The answer consists solely of the lines running from the one with "Where should I" through the final line below, transcribed exactly and without any pictures.

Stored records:
━━━━━━
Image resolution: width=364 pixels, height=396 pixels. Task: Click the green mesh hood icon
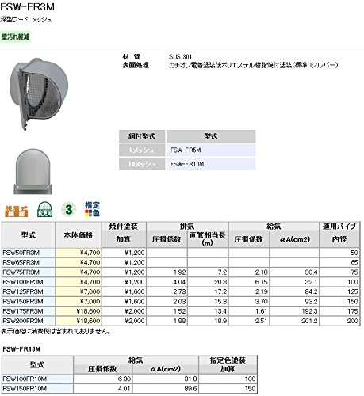pyautogui.click(x=44, y=209)
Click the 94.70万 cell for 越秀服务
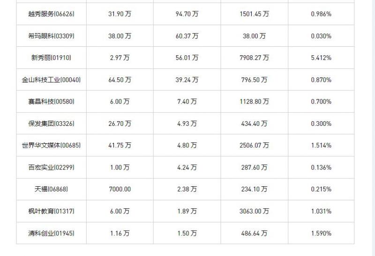Viewport: 375px width, 256px height. click(187, 14)
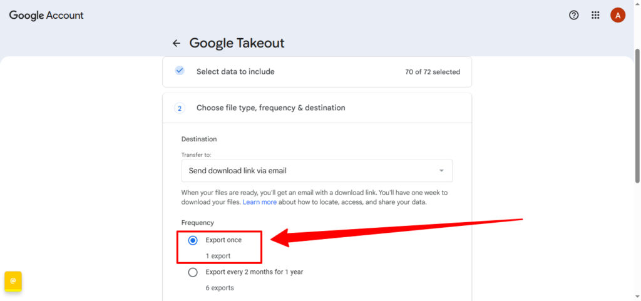Click the blue checkmark step icon
641x301 pixels.
[180, 71]
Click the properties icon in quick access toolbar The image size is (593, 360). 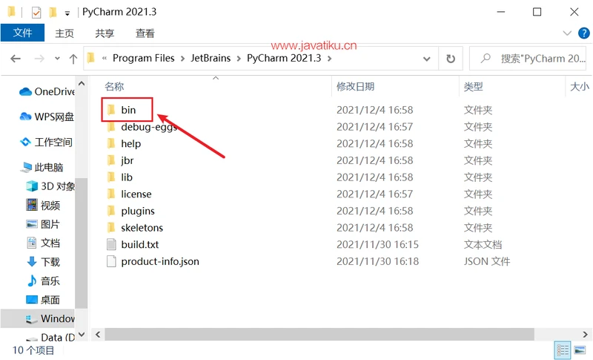click(36, 12)
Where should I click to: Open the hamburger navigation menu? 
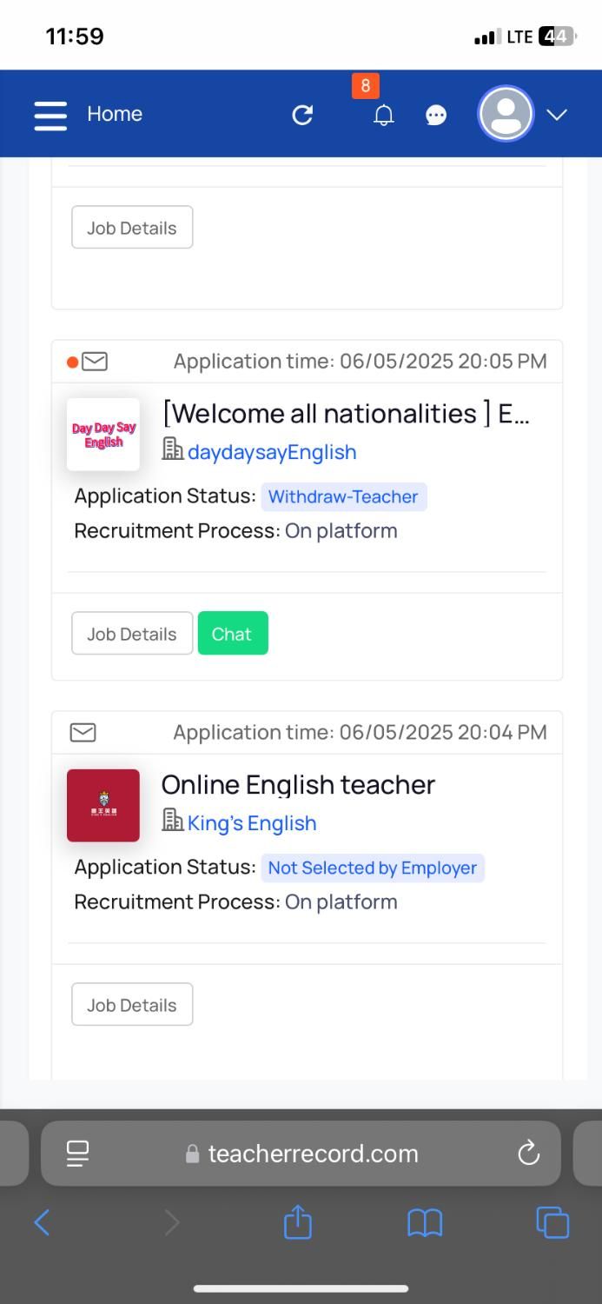pyautogui.click(x=50, y=115)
━━━━━━
Exercise response:
Where should I click to: Open the hamburger navigation menu? 
pyautogui.click(x=50, y=115)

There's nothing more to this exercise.